Tres días lleva París confinada por el coronavirus y en las calles inusualmente vacías solo se ve gente sin hogar, gente paseando al perro, gente con bolsas de la compra y gente corriendo, mucha gente corriendo. Los parisinos se agarran a una de las cinco excepciones permitidas para estar en la calle -salidas cortas, cerca de casa, para realizar una actividad física individual- como a un clavo ardiendo para hacer más llevadero el encierro. Francia vivió una jornada negra con 89 muertos en 24 horas.

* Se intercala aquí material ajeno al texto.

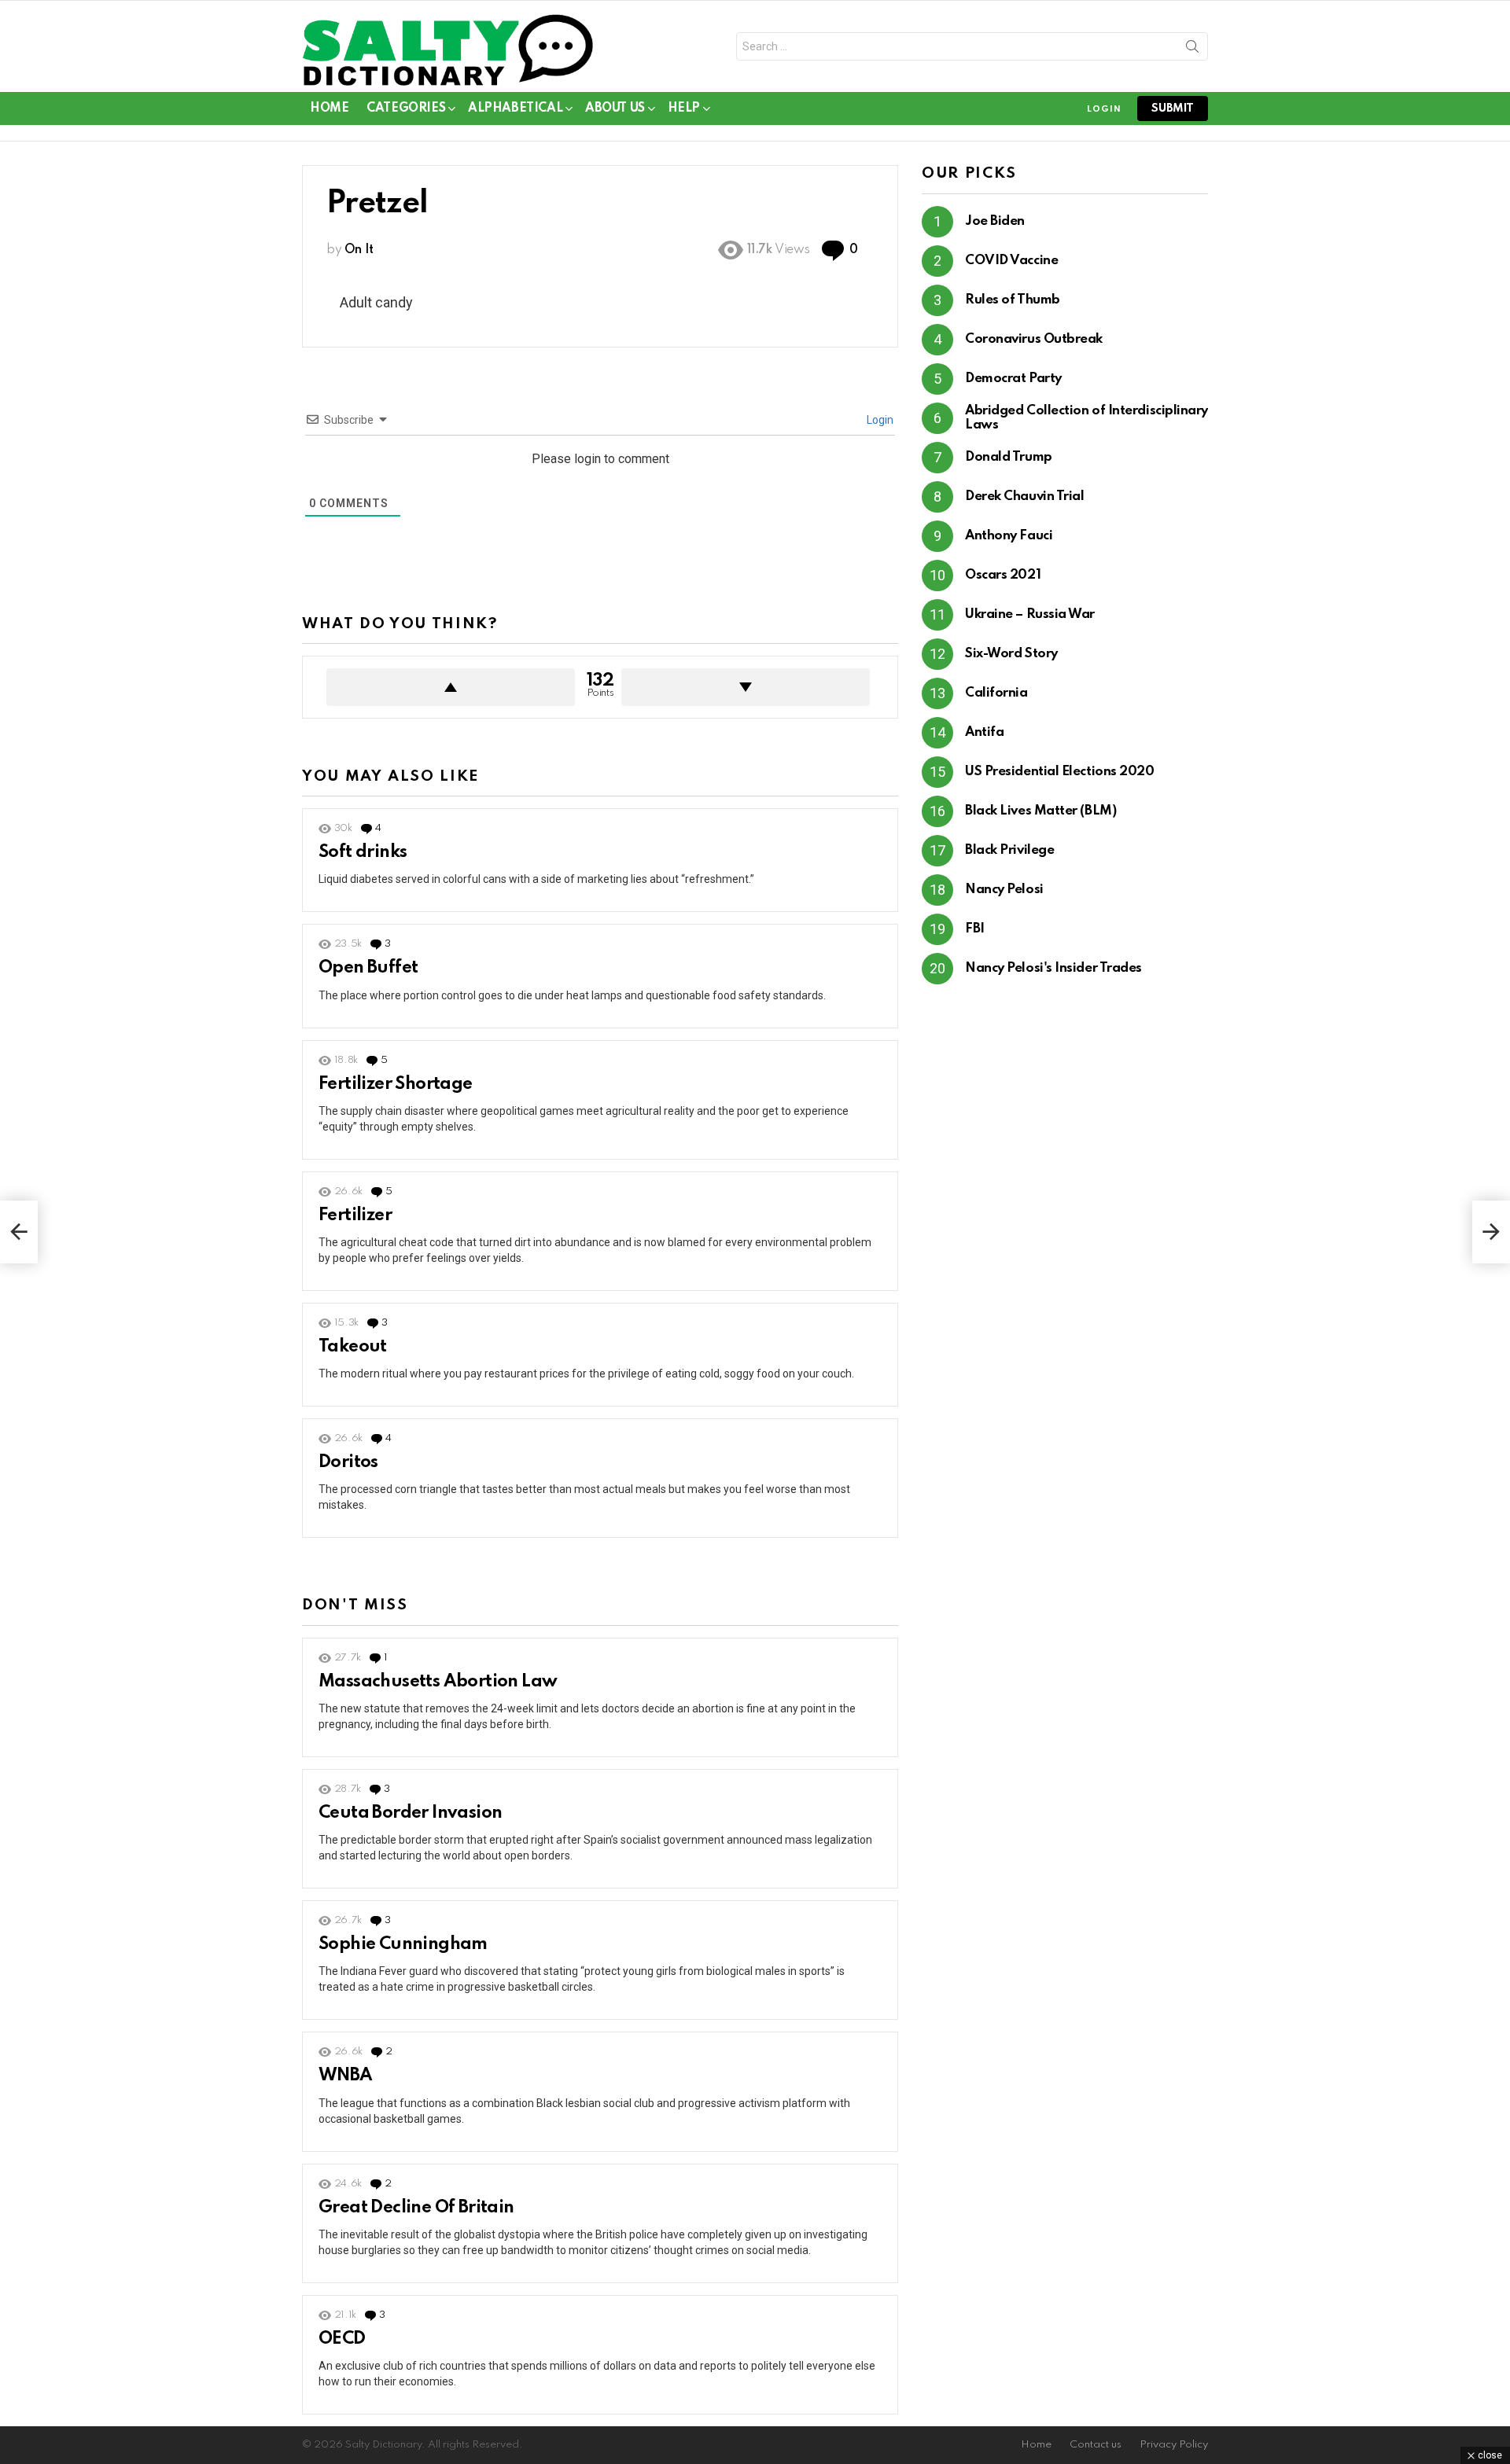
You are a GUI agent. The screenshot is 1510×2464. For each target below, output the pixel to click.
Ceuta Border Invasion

«Ahora, de repente, a todos les da por hacer deporte», dice con sorna en la plaza de la República un policía que pide a los viandantes un certificado que justifique su desplazamiento. «Yo salgo habitualmente a correr y ahora creo que vendrá bien para no volverse loco», explica la joven Marie Laure.

Aunque la mayoría respeta las consignas, aún hay focos de irreductibles. En el bullicioso barrio de Barbès, el mercado callejero estaba a reventar, para espanto de los comerciantes, que pedían distancia de seguridad.

A orillas del Sena, abundaban paseantes y deportistas. «Unos imbéciles que se creen héroes por saltarse las reglas», dijo el ministro del Interior, Christophe Castaner.

El segundo día de confinamiento se saldó con más de 4.000 multas, que van desde los 135 a los 375 euros. La socióloga Nelly Mauchamp, autora de Los franceses, vincula la indisciplina con el sistema educativo. «Estamos casi obligados institucionalmente a romper las reglas. En el colegio, quien desafía al profesor es jaleado. Eso forja un espíritu típicamente francés: el que respeta las reglas es débil.